(Material contained in a dataset)
····················
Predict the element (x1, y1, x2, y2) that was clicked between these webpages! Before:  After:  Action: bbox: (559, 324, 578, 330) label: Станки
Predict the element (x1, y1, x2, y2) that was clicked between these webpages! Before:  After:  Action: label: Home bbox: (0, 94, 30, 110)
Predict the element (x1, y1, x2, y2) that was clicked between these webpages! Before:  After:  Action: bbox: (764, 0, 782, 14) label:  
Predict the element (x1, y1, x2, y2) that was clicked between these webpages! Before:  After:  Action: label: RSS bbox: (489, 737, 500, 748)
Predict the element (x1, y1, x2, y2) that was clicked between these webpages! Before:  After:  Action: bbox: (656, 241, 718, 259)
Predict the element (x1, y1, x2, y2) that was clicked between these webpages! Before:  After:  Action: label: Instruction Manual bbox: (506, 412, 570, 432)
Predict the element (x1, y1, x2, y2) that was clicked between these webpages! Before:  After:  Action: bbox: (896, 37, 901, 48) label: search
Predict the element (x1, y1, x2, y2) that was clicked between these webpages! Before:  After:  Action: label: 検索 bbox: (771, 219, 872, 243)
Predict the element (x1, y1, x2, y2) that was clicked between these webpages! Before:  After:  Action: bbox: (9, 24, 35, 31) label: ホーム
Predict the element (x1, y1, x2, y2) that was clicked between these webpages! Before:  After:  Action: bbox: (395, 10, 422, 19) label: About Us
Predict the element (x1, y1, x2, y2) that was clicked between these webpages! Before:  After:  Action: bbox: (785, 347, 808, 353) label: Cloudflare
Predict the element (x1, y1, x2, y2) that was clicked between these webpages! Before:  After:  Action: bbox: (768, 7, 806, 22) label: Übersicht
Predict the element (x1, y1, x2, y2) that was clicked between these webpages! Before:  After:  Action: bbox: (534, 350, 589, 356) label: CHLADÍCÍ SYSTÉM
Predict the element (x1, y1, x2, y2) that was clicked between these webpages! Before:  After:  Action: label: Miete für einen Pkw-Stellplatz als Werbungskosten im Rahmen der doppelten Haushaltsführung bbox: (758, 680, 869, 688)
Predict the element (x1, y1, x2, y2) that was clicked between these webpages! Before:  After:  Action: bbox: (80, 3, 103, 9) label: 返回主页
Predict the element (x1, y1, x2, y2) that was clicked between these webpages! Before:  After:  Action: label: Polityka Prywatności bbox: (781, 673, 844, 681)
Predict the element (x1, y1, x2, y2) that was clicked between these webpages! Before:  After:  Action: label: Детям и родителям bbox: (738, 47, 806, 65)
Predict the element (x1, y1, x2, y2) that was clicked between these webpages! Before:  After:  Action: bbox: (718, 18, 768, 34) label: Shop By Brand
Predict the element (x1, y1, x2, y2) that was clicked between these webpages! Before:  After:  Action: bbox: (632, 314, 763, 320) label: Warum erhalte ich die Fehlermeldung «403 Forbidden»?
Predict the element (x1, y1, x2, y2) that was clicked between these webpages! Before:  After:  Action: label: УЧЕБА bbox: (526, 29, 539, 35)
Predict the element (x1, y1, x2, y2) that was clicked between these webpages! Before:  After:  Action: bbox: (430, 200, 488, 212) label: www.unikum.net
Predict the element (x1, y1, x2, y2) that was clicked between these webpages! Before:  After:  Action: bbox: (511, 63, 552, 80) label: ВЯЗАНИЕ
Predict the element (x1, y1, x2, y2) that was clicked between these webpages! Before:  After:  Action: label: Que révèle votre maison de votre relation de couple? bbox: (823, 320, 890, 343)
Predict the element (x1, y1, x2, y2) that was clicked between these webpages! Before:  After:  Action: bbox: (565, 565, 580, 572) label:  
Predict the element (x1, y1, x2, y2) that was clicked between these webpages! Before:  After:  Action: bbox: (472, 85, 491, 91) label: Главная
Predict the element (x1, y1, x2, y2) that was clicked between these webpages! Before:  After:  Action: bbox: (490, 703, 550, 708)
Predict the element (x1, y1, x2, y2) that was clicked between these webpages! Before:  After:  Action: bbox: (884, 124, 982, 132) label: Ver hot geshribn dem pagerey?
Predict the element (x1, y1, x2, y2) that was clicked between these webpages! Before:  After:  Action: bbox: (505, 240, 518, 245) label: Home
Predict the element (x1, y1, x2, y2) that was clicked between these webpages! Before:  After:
····················
OBJECTIVE - Output the material above as a JSON list of strings, one string per line, omitting blank lines.

ANSWER IN FULL -
[
  "Predict the element (x1, y1, x2, y2) that was clicked between these webpages! Before:  After:  Action: bbox: (559, 324, 578, 330) label: Станки",
  "Predict the element (x1, y1, x2, y2) that was clicked between these webpages! Before:  After:  Action: label: Home bbox: (0, 94, 30, 110)",
  "Predict the element (x1, y1, x2, y2) that was clicked between these webpages! Before:  After:  Action: bbox: (764, 0, 782, 14) label:  ",
  "Predict the element (x1, y1, x2, y2) that was clicked between these webpages! Before:  After:  Action: label: RSS bbox: (489, 737, 500, 748)",
  "Predict the element (x1, y1, x2, y2) that was clicked between these webpages! Before:  After:  Action: bbox: (656, 241, 718, 259)",
  "Predict the element (x1, y1, x2, y2) that was clicked between these webpages! Before:  After:  Action: label: Instruction Manual bbox: (506, 412, 570, 432)",
  "Predict the element (x1, y1, x2, y2) that was clicked between these webpages! Before:  After:  Action: bbox: (896, 37, 901, 48) label: search",
  "Predict the element (x1, y1, x2, y2) that was clicked between these webpages! Before:  After:  Action: label: 検索 bbox: (771, 219, 872, 243)",
  "Predict the element (x1, y1, x2, y2) that was clicked between these webpages! Before:  After:  Action: bbox: (9, 24, 35, 31) label: ホーム",
  "Predict the element (x1, y1, x2, y2) that was clicked between these webpages! Before:  After:  Action: bbox: (395, 10, 422, 19) label: About Us",
  "Predict the element (x1, y1, x2, y2) that was clicked between these webpages! Before:  After:  Action: bbox: (785, 347, 808, 353) label: Cloudflare",
  "Predict the element (x1, y1, x2, y2) that was clicked between these webpages! Before:  After:  Action: bbox: (768, 7, 806, 22) label: Übersicht",
  "Predict the element (x1, y1, x2, y2) that was clicked between these webpages! Before:  After:  Action: bbox: (534, 350, 589, 356) label: CHLADÍCÍ SYSTÉM",
  "Predict the element (x1, y1, x2, y2) that was clicked between these webpages! Before:  After:  Action: label: Miete für einen Pkw-Stellplatz als Werbungskosten im Rahmen der doppelten Haushaltsführung bbox: (758, 680, 869, 688)",
  "Predict the element (x1, y1, x2, y2) that was clicked between these webpages! Before:  After:  Action: bbox: (80, 3, 103, 9) label: 返回主页",
  "Predict the element (x1, y1, x2, y2) that was clicked between these webpages! Before:  After:  Action: label: Polityka Prywatności bbox: (781, 673, 844, 681)",
  "Predict the element (x1, y1, x2, y2) that was clicked between these webpages! Before:  After:  Action: label: Детям и родителям bbox: (738, 47, 806, 65)",
  "Predict the element (x1, y1, x2, y2) that was clicked between these webpages! Before:  After:  Action: bbox: (718, 18, 768, 34) label: Shop By Brand",
  "Predict the element (x1, y1, x2, y2) that was clicked between these webpages! Before:  After:  Action: bbox: (632, 314, 763, 320) label: Warum erhalte ich die Fehlermeldung «403 Forbidden»?",
  "Predict the element (x1, y1, x2, y2) that was clicked between these webpages! Before:  After:  Action: label: УЧЕБА bbox: (526, 29, 539, 35)",
  "Predict the element (x1, y1, x2, y2) that was clicked between these webpages! Before:  After:  Action: bbox: (430, 200, 488, 212) label: www.unikum.net",
  "Predict the element (x1, y1, x2, y2) that was clicked between these webpages! Before:  After:  Action: bbox: (511, 63, 552, 80) label: ВЯЗАНИЕ",
  "Predict the element (x1, y1, x2, y2) that was clicked between these webpages! Before:  After:  Action: label: Que révèle votre maison de votre relation de couple? bbox: (823, 320, 890, 343)",
  "Predict the element (x1, y1, x2, y2) that was clicked between these webpages! Before:  After:  Action: bbox: (565, 565, 580, 572) label:  ",
  "Predict the element (x1, y1, x2, y2) that was clicked between these webpages! Before:  After:  Action: bbox: (472, 85, 491, 91) label: Главная",
  "Predict the element (x1, y1, x2, y2) that was clicked between these webpages! Before:  After:  Action: bbox: (490, 703, 550, 708)",
  "Predict the element (x1, y1, x2, y2) that was clicked between these webpages! Before:  After:  Action: bbox: (884, 124, 982, 132) label: Ver hot geshribn dem pagerey?",
  "Predict the element (x1, y1, x2, y2) that was clicked between these webpages! Before:  After:  Action: bbox: (505, 240, 518, 245) label: Home",
  "Predict the element (x1, y1, x2, y2) that was clicked between these webpages! Before:  After:"
]